Markets have become increasingly concerned about the tariff impact on US economic growth, outweighing the risk of tariff-induced inflation. The fed funds futures markets have priced in slightly more than 3 rate cuts in the rest of this year, while the US dollar has fallen 1.4% so far this week. But given heightened global uncertainties, it remains to be seen if the recent decline in the US dollar could be sustained. The ISM services index to be released later today could shed more light on the state of US economy.

Regional FX

Asian ex-Japan currencies have broadly strengthened against the US dollar, despite the latest round of US tariff hikes and retaliatory actions from Canada and China. Markets remain increasingly concerned that higher tariffs could also slow the US economy, leading to lower US yields and a weaker US dollar. Notably, THB (+1%) led gains against the US dollar in Tuesday’s session.  

China’s National People’s Congress (NPC) session will convene today. Broadly, we expect the government to set a 5% growth target, announce a higher budget deficit of around 4% of GDP, and maintain its focus on supply-centric industrial policies to boost tech and innovation. Meanwhile, the PBoC has maintained the daily fixing rate for USDCNY at ~7.17 over the past month, likely implying that it is less inclined for now to weaken RMB to offset potential negative tariff impact. However, should exports weaken leading to greater deflationary pressures, the PBOC could then allow CNY to depreciate.

-------

_Short task A_: In the FX commentary, which currency led gains against the US dollar in Tuesday's session?

_Raw records_:
-------

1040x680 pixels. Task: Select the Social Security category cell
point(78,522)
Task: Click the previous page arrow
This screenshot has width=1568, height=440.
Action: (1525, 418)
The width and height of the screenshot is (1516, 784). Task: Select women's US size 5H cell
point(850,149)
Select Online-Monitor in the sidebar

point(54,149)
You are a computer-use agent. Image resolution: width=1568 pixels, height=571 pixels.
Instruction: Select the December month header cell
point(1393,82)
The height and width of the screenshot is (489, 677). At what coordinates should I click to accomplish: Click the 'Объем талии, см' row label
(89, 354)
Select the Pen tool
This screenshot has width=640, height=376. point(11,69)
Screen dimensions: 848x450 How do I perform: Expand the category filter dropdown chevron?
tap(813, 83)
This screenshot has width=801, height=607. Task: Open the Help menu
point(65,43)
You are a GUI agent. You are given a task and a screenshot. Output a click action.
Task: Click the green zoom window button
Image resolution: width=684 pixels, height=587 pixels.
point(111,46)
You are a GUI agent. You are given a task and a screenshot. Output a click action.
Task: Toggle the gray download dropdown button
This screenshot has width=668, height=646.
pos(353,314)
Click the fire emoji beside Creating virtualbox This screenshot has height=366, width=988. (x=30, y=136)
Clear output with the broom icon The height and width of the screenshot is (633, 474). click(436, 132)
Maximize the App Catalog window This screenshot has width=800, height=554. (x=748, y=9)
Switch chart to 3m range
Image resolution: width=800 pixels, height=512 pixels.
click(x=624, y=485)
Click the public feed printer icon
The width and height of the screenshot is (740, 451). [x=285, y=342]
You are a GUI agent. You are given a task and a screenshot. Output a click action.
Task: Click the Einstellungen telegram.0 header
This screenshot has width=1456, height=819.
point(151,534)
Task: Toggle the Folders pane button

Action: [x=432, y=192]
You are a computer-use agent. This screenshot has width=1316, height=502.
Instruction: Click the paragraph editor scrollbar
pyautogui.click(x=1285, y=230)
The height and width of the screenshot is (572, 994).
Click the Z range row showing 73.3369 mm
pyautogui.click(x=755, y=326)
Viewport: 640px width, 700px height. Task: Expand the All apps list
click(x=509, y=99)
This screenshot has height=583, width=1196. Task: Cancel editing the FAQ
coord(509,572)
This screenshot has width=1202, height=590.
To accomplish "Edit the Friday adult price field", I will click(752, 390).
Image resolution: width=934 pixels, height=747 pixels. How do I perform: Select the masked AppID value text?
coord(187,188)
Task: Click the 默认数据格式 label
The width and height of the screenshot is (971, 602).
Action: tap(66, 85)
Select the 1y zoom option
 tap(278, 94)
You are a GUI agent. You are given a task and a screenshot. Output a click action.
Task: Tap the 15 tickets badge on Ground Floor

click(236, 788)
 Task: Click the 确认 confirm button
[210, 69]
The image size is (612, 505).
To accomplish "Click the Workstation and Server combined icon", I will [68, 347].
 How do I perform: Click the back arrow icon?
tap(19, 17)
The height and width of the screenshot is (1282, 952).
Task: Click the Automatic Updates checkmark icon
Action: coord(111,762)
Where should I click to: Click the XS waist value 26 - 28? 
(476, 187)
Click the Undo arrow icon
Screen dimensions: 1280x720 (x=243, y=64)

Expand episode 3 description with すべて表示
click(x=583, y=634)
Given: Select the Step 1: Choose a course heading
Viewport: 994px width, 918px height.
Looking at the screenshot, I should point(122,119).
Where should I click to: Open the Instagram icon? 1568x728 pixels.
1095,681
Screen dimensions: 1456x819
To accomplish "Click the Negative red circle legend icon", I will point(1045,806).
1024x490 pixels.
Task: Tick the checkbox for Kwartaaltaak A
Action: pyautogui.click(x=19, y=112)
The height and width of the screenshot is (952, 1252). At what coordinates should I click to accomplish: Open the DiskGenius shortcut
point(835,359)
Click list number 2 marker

-------

_Short task B_: Output the records from their first line up to and including the line with "pos(353,314)" as a Markdown table with the columns No. and Line, giving each row a number and skipping blank lines.

_Exercise solution A_: THB led the gains, rising 1%.

_Exercise solution B_:
| No. | Line |
|---|---|
| 1 | 1040x680 pixels. Task: Select the Social Security category cell |
| 2 | point(78,522) |
| 3 | Task: Click the previous page arrow |
| 4 | This screenshot has width=1568, height=440. |
| 5 | Action: (1525, 418) |
| 6 | The width and height of the screenshot is (1516, 784). Task: Select women's US size 5H cell |
| 7 | point(850,149) |
| 8 | Select Online-Monitor in the sidebar |
| 9 | point(54,149) |
| 10 | You are a computer-use agent. Image resolution: width=1568 pixels, height=571 pixels. |
| 11 | Instruction: Select the December month header cell |
| 12 | point(1393,82) |
| 13 | The height and width of the screenshot is (489, 677). At what coordinates should I click to accomplish: Click the 'Объем талии, см' row label |
| 14 | (89, 354) |
| 15 | Select the Pen tool |
| 16 | This screenshot has width=640, height=376. point(11,69) |
| 17 | Screen dimensions: 848x450 How do I perform: Expand the category filter dropdown chevron? |
| 18 | tap(813, 83) |
| 19 | This screenshot has width=801, height=607. Task: Open the Help menu |
| 20 | point(65,43) |
| 21 | You are a GUI agent. You are given a task and a screenshot. Output a click action. |
| 22 | Task: Click the green zoom window button |
| 23 | Image resolution: width=684 pixels, height=587 pixels. |
| 24 | point(111,46) |
| 25 | You are a GUI agent. You are given a task and a screenshot. Output a click action. |
| 26 | Task: Toggle the gray download dropdown button |
| 27 | This screenshot has width=668, height=646. |
| 28 | pos(353,314) |